The latest snake that Obama is trying to drop on the
island is a minimum wage hike. A minimum wage hike
sounds like a great idea to a progressive professor
who, like Marie Antoinette, wonders why the poor
can't just eat cake during a bread shortage. If the
poor aren't making enough money, just raise their
salaries. If their salaries go up, they'll have more
money and the government will be able to spend more
money creating jobs that it can then tax using a
magic perpetual motion machine.
The first casualty of the minimum wage hike will be
some 500,000 jobs. While just 19 percent of the
minimum wage increase will go to those below the
poverty line, the same isn't true of that 500,000.

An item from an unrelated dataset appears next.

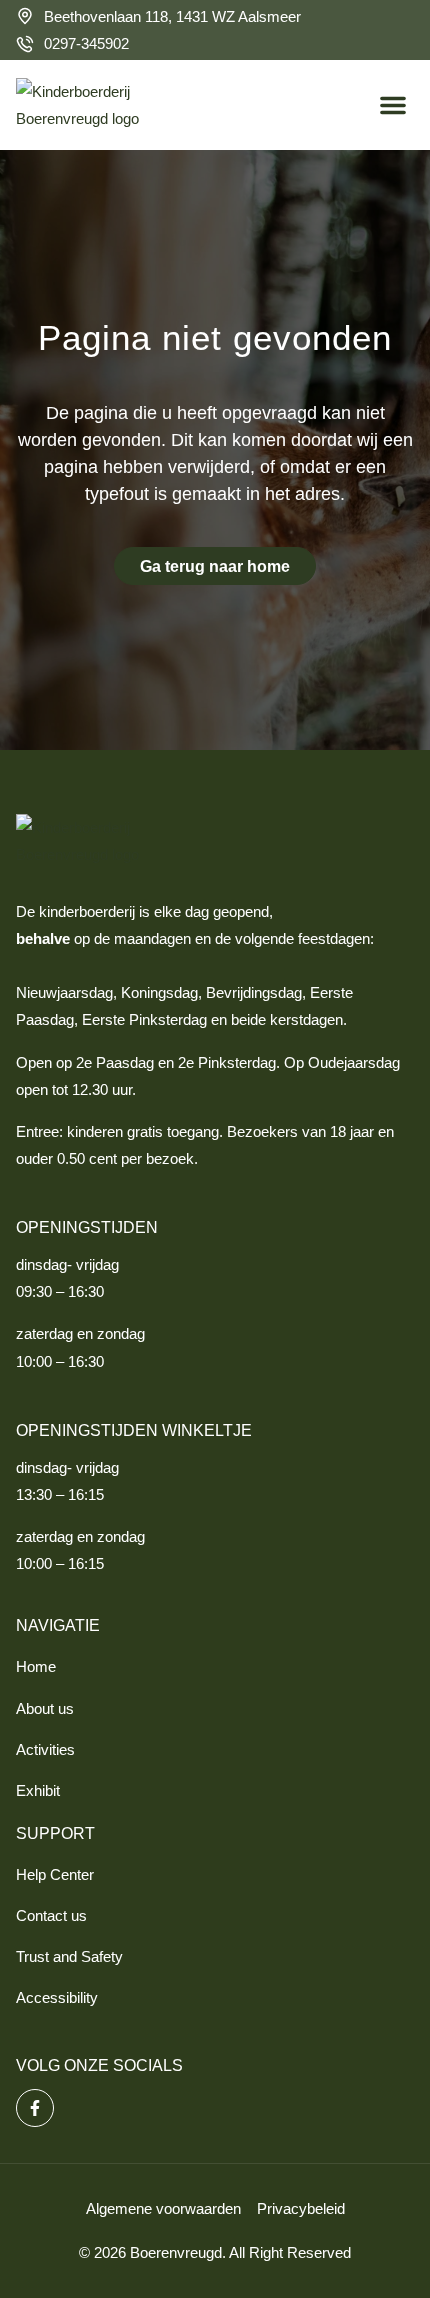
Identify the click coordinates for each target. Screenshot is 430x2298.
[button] (393, 105)
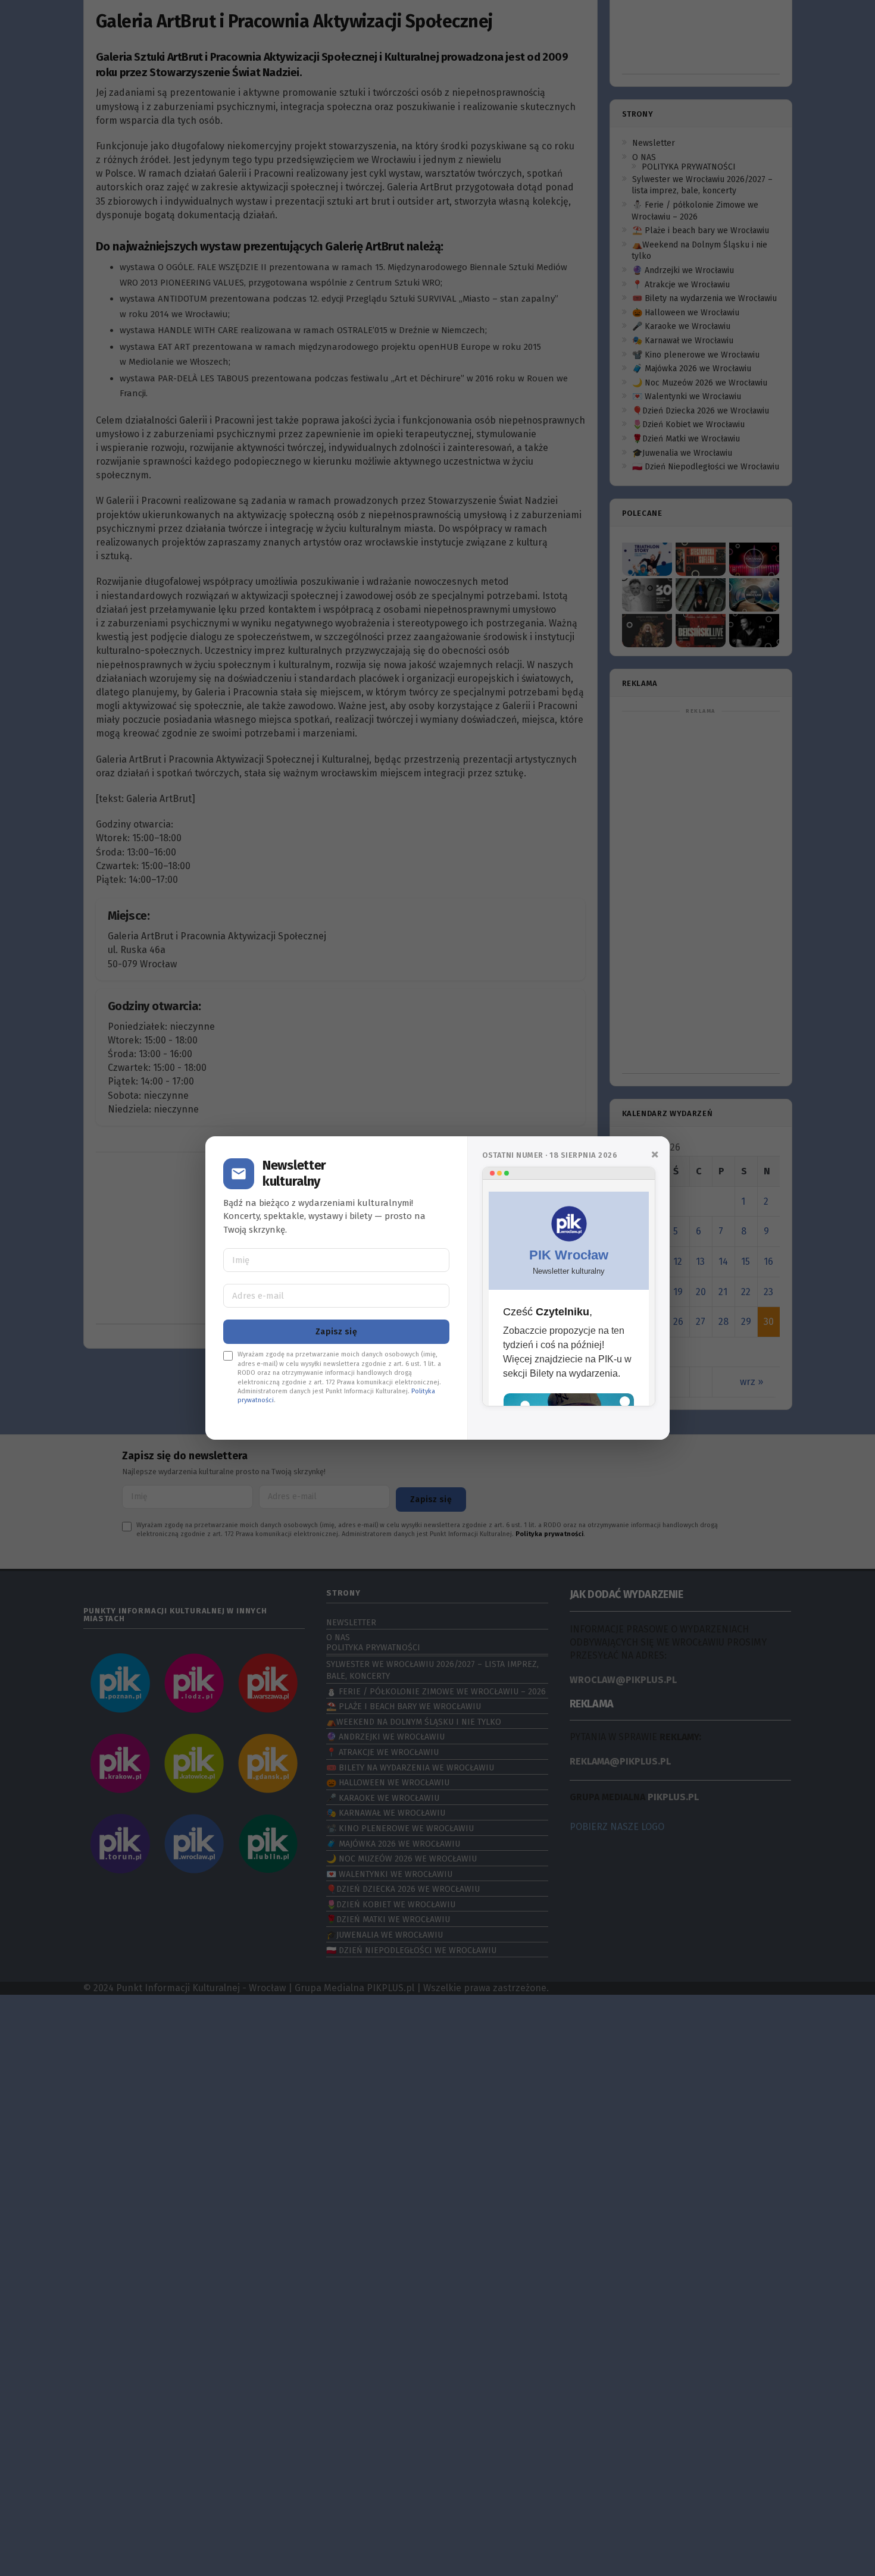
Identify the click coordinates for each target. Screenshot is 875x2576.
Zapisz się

The most disposable workers also tend to be the
poorest in the new economy. They are the first ones
out the door when a small business comes up against
the ObamaCare employer mandate or a minimum wage
hike. It doesn't take much to push them out from
full time to part time and from part time to the
unemployment line and from the unemployment line to
permanent unemployment.
Purge six figures worth of workers and suddenly
income inequality becomes an even bigger problem
that the Harvard and Yale Friends of the Working
Class can use to run for reelection. It doesn't
occur to progressive professors slash community
organizers that the living standard of the poor is
not defined by an infographic comparing their income
to Bill Gates' spectacles budget or George Soros'
villain lair complete with lasers and piranhas.
It isn't even defined by their salary, but by the
buying power of that salary.
A salary is just a number. It was once possible to
buy a meal for a dime and a politician for a hundred
dollars. Today dinner with a politician will cost
you that hundred and the politician may cost you a
hundred thousand.
The businesses that minimum wage workers depend
on are peopled with other minimum wage workers. Even
assuming that the pay hike were employment neutral,
which it most certainly is not, it would rebalance
once the businesses they patronize pass on the pay
hike as a price hike. And then before you know it
everyone is making more money that still buys about
the same amount that their old paychecks did.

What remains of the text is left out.